Но всё-таки и желанен послевоенный класс, потому что, оборачиваясь, ища за своей спиною невернувшихся разведчиков и связных, будешь необыкновенно ценить миг тишины на уроке. Будешь совсем другим в послевоенном классе, и недаром уже теперь огорчаешься тем, что имя Светланы Никифоровны не было именем любимой учительницы, той, кого побаиваешься и кем дорожишь, на чьих уроках готов тянуть руку всякий раз, лишь бы замечала учительница твою руку…
Кофе разрумянил детское лицо Светланы Никифоровны, она вновь провела по лбу матерчатым комочком, зажатым в пальцах так, точно подносила их для молитвы, и Казимир, тоже ощутив духоту, без спроса, роняя с коленей пилотку, бросился к окну, чтобы открыть его, запутался рукой в сборчатой портьере и как раз в это самое мгновение уловил за окном русскую речь и знакомый частый, клокочущий хохоток Гравишкиса. И он успел подумать, что, может быть, закончили свои дела в комендатуре Езовитов и Гравишкис и по адресу пошли, сюда, на Кенигштрассе, 19.
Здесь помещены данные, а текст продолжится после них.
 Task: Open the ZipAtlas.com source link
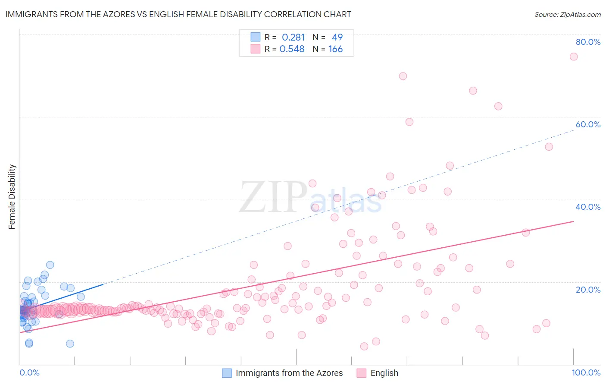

Но ещё через мгновение он отскочил от нерастворенного окна, потому что этажом ниже, у самой земли, послышался звон расстреливаемого стекла, автоматные очереди с улицы и ответные, как из-под земли, приглушённые очереди, гневные возгласы и топот сапог по дворовой аллейке.
И каким чудом в эти секунды расстреливаемой тишины успела фрау Гильда оказаться рядом с ним и так сильно ухватиться за его руку, что он ощутил боль от впившихся острых её ногтей?
Он люто глянул в близкое, поразившее белизною сырого теста лицо фрау Гильды, вырвал руку из царапающих её рук и метнулся с автоматом вон – туда, на дворовую аллейку, и ещё ниже, в тот самый нижний этаж, куда вели цементные ступеньки, с которых в распахнутую, попорченную выстрелами стеклянную дверь строчили Езовитов и Гравишкис.
Мысль о том, что здесь, где они с учительницей пили кофе и возвращались понемногу в свой городок, здесь, под ними, в цокольном этаже, оставались враги и могли потом расправиться с учительницей, чтоб не вернулась Тыча на днепровскую пристань, – мысль эта яростью наполнила Казимира, он уже в горячке какой-то оттеснил Езовитова и Гравишкиса, метнул внутрь оставшуюся гранату, замер на секунду у стены и тут же вскочил в опасные комнаты, строча веером и приседая, чтобы не быть убитым.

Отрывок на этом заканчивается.